===== SUPPLIED DATA =====

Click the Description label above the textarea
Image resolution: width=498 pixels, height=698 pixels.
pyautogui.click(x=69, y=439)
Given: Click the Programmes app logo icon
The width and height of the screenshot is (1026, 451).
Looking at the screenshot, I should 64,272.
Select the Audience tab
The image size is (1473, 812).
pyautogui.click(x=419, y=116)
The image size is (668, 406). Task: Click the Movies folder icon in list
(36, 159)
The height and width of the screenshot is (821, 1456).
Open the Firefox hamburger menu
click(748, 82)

=====
===== SUPPLIED DATA =====

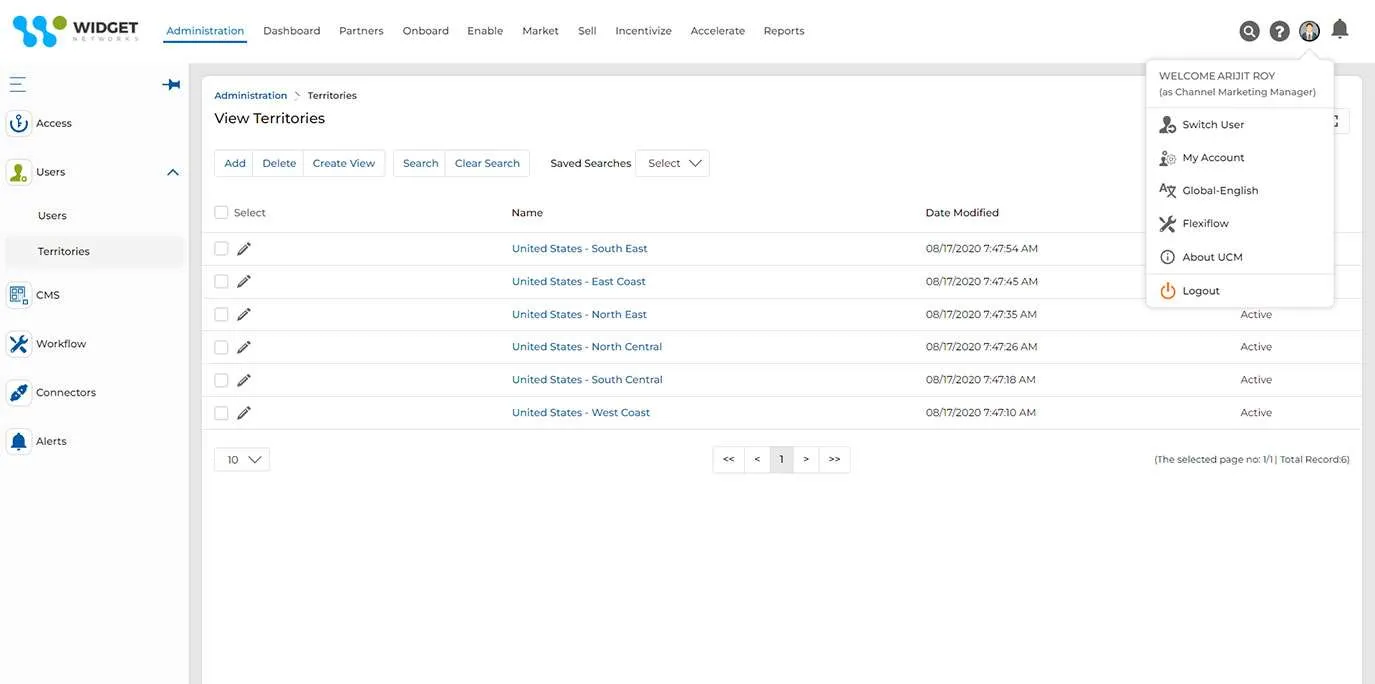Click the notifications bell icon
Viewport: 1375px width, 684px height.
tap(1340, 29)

=====

TASK DESCRIPTION: Take the line above containing "Given: Click the Programmes app logo icon", the line containing "The height and", and all lines in between, and copy them exactly without anything else.

RESULT OF THE TASK:
Given: Click the Programmes app logo icon
The width and height of the screenshot is (1026, 451).
Looking at the screenshot, I should 64,272.
Select the Audience tab
The image size is (1473, 812).
pyautogui.click(x=419, y=116)
The image size is (668, 406). Task: Click the Movies folder icon in list
(36, 159)
The height and width of the screenshot is (821, 1456).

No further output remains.